Your objective
Write out the passage on subsidiarity word for word, from start to finish.

The “Principle of Subsidiarity,” involved here, is precisely why the U.S. Constitution was written to limit the power of the state. Alexis de Tocqueville observed this principle at work in communities across America as he reports in his classic study “Democracy in America.”

The term “Subsidiarity” was coined by the First Vatican Council in 1891. It means that "a central authority should have a subsidiary function, performing only those tasks which cannot be performed at a more local level" (Oxford English Dictionary). Simply put, the state should never make a law if the issue can be handled perfectly well by the church or family.

This doctrine recognizes that families and churches are the most basic building blocks of society. It recognizes that flourishing societies are made up of individuals, families, churches and various mediating institutions that have robust self-governance. Every decision that could be made at a local level, but is usurped by a higher level of governance, weakens families, churches and ultimately society itself.

The application of the Second Amendment within houses of worship is just exactly one such decision. Do we really think that a priest, bishop or pastor is powerless to enforce the gun policy of a congregation? Do we think that elders, parish councils or stake presidencies are too ham-handed to decide a sensible policy, faithful to the Scriptures that they preach?

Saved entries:
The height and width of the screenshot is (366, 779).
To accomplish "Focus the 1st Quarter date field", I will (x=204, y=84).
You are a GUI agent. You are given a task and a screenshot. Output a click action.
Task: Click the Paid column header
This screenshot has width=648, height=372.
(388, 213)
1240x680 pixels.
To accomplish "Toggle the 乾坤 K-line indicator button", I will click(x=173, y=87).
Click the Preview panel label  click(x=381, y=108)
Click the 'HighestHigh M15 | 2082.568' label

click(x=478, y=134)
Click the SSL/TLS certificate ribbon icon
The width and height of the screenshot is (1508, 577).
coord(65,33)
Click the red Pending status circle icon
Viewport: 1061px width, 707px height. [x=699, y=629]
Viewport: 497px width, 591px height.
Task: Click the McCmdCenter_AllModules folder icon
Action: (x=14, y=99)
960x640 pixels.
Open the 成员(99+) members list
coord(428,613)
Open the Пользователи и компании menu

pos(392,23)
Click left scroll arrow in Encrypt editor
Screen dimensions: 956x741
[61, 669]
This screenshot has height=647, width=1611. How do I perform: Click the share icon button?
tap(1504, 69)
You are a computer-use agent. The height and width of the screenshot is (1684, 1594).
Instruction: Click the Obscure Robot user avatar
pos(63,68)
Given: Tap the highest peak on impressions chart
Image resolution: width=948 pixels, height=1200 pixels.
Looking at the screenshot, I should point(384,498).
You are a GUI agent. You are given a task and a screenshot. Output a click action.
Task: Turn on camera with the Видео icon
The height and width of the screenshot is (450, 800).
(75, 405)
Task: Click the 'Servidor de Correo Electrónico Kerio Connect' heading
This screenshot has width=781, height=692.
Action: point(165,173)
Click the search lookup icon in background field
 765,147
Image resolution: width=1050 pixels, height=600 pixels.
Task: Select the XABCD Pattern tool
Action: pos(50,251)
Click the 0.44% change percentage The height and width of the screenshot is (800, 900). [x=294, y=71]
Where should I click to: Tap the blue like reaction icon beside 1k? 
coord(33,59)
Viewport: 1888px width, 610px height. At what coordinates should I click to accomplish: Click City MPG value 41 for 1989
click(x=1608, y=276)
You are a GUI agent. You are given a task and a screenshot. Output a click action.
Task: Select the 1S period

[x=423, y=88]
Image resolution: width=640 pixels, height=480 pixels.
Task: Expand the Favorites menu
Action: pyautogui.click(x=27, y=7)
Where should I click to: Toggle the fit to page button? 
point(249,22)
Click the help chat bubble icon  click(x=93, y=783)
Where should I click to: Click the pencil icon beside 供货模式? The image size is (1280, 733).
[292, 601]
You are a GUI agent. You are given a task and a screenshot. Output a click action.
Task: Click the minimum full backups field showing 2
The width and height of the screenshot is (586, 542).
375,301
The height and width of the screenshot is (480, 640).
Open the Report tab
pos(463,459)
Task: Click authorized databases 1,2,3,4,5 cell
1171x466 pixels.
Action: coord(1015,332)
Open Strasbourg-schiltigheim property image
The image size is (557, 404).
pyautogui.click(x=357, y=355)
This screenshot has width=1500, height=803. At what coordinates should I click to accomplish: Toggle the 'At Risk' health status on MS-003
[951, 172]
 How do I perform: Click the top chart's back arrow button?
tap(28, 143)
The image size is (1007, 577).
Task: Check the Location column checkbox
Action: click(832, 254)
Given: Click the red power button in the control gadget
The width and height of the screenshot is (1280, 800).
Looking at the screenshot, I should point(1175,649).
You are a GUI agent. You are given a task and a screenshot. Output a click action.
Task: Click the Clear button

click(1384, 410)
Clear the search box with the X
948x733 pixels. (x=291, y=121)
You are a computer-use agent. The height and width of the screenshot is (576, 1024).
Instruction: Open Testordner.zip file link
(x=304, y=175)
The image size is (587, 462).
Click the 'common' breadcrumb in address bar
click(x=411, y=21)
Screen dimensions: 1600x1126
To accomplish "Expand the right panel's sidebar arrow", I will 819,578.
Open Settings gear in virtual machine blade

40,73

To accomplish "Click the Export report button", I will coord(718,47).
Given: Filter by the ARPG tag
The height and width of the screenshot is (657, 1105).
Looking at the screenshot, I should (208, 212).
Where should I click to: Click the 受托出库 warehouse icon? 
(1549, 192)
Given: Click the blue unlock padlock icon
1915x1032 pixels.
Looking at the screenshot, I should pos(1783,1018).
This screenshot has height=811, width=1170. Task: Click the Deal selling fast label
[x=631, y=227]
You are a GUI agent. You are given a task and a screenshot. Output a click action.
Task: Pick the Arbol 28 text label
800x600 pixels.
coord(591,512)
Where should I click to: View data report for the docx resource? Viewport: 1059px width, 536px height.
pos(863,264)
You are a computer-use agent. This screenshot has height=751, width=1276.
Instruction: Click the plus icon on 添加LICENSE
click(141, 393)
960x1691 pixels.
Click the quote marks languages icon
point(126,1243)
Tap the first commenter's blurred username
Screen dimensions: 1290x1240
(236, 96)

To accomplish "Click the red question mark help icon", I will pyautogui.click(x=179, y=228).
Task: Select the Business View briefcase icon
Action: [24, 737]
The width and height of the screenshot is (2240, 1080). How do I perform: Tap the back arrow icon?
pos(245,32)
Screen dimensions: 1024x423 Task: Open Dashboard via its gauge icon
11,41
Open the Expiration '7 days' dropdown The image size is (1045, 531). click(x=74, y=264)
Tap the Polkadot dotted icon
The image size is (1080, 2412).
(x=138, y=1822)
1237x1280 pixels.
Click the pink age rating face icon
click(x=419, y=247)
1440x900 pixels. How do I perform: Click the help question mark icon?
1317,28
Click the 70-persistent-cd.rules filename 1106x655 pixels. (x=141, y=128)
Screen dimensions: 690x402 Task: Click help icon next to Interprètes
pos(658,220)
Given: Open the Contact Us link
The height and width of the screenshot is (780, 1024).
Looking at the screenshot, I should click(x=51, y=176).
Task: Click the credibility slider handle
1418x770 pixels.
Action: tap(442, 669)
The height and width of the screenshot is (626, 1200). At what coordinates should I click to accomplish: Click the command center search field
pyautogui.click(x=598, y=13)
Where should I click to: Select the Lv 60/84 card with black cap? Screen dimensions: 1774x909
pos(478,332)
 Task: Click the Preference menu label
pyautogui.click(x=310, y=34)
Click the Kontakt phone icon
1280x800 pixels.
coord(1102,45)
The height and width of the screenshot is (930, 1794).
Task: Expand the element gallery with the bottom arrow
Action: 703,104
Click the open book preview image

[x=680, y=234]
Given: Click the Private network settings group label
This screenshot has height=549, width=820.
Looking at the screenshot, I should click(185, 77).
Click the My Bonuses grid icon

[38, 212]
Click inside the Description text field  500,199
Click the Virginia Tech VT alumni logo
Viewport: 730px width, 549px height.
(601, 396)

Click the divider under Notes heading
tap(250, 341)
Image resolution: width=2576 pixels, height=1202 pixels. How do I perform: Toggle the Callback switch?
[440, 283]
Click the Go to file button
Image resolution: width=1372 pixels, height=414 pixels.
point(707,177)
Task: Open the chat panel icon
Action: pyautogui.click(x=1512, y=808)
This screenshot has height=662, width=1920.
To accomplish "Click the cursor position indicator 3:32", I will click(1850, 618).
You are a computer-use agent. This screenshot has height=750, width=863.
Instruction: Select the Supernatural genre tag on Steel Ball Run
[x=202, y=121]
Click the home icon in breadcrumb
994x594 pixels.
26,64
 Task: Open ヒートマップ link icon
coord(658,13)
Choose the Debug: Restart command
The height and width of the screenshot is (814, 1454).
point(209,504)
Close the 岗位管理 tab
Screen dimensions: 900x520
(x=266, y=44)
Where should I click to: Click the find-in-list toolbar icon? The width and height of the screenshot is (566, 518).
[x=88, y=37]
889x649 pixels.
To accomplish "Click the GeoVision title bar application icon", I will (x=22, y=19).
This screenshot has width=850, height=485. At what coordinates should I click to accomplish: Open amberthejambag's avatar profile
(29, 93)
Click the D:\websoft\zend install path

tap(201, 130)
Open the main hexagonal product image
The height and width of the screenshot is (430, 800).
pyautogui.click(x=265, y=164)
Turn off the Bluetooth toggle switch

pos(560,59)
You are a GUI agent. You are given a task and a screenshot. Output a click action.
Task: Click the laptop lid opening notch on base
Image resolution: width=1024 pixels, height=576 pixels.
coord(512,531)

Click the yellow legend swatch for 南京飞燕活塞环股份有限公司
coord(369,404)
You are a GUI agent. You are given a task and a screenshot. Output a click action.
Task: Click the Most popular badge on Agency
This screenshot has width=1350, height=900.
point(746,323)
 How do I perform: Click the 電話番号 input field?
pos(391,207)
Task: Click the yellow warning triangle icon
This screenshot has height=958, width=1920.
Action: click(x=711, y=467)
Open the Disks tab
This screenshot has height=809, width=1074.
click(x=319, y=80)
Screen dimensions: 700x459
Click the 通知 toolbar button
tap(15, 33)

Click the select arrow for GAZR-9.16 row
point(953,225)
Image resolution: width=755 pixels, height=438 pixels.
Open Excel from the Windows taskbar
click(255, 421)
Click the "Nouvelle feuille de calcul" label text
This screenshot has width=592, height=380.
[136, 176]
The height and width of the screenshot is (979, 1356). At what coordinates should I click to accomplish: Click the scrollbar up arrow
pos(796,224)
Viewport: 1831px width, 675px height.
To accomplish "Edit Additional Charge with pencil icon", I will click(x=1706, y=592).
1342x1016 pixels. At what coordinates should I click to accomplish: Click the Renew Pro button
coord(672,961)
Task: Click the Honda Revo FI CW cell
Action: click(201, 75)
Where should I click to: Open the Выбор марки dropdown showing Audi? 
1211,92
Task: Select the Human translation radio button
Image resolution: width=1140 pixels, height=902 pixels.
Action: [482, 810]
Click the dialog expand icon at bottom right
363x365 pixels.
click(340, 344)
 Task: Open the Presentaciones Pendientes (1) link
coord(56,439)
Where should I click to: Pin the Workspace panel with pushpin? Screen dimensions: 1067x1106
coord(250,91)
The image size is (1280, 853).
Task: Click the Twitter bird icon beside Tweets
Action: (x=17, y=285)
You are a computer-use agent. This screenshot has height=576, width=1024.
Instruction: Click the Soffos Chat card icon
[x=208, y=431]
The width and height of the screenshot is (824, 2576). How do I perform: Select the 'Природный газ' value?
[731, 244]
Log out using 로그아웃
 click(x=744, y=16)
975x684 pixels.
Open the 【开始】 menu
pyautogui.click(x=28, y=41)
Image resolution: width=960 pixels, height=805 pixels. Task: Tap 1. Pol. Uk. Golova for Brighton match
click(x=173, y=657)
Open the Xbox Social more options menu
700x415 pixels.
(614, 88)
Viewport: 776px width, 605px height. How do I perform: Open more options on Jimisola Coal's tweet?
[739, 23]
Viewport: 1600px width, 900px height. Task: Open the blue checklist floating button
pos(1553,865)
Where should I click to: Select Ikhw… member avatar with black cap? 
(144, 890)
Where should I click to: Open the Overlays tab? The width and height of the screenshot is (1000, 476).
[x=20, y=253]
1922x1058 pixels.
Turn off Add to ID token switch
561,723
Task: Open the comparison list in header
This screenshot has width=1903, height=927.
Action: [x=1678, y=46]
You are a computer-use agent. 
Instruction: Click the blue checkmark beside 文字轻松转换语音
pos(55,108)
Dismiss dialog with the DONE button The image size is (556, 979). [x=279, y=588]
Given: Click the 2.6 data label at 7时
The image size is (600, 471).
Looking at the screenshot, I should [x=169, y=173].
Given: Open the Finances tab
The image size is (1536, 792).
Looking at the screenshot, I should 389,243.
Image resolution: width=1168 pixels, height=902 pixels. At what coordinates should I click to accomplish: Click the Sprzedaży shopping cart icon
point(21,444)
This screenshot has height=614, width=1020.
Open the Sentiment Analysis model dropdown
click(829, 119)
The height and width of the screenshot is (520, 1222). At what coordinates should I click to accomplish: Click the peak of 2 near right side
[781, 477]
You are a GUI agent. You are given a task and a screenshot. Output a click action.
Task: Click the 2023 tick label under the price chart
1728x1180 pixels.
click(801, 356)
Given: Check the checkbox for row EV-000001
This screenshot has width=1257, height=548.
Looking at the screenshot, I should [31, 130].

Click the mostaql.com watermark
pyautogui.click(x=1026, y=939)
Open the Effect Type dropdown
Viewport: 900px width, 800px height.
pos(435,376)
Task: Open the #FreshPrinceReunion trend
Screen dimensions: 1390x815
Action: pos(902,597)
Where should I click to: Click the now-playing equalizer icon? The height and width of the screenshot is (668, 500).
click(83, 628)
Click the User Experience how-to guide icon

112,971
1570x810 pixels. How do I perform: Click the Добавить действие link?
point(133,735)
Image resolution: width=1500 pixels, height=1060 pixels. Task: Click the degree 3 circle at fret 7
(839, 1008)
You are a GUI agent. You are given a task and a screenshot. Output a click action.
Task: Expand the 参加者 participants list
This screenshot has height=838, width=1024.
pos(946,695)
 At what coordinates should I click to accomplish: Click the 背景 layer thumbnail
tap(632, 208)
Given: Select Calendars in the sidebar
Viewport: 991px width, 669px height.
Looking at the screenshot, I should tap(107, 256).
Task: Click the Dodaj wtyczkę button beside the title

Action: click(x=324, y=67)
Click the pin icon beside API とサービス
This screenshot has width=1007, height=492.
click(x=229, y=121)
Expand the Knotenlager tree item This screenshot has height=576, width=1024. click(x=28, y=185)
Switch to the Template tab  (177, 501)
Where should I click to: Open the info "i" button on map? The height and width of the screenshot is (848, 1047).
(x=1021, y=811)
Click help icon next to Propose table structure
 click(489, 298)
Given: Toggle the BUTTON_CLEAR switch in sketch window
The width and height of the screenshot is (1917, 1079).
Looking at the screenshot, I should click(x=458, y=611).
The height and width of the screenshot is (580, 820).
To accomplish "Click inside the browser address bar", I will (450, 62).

Solution for this exercise
The “Principle of Subsidiarity,” involved here, is precisely why the U.S. Constitution was written to limit the power of the state. Alexis de Tocqueville observed this principle at work in communities across America as he reports in his classic study “Democracy in America.”

The term “Subsidiarity” was coined by the First Vatican Council in 1891. It means that "a central authority should have a subsidiary function, performing only those tasks which cannot be performed at a more local level" (Oxford English Dictionary). Simply put, the state should never make a law if the issue can be handled perfectly well by the church or family.

This doctrine recognizes that families and churches are the most basic building blocks of society. It recognizes that flourishing societies are made up of individuals, families, churches and various mediating institutions that have robust self-governance. Every decision that could be made at a local level, but is usurped by a higher level of governance, weakens families, churches and ultimately society itself.

The application of the Second Amendment within houses of worship is just exactly one such decision. Do we really think that a priest, bishop or pastor is powerless to enforce the gun policy of a congregation? Do we think that elders, parish councils or stake presidencies are too ham-handed to decide a sensible policy, faithful to the Scriptures that they preach?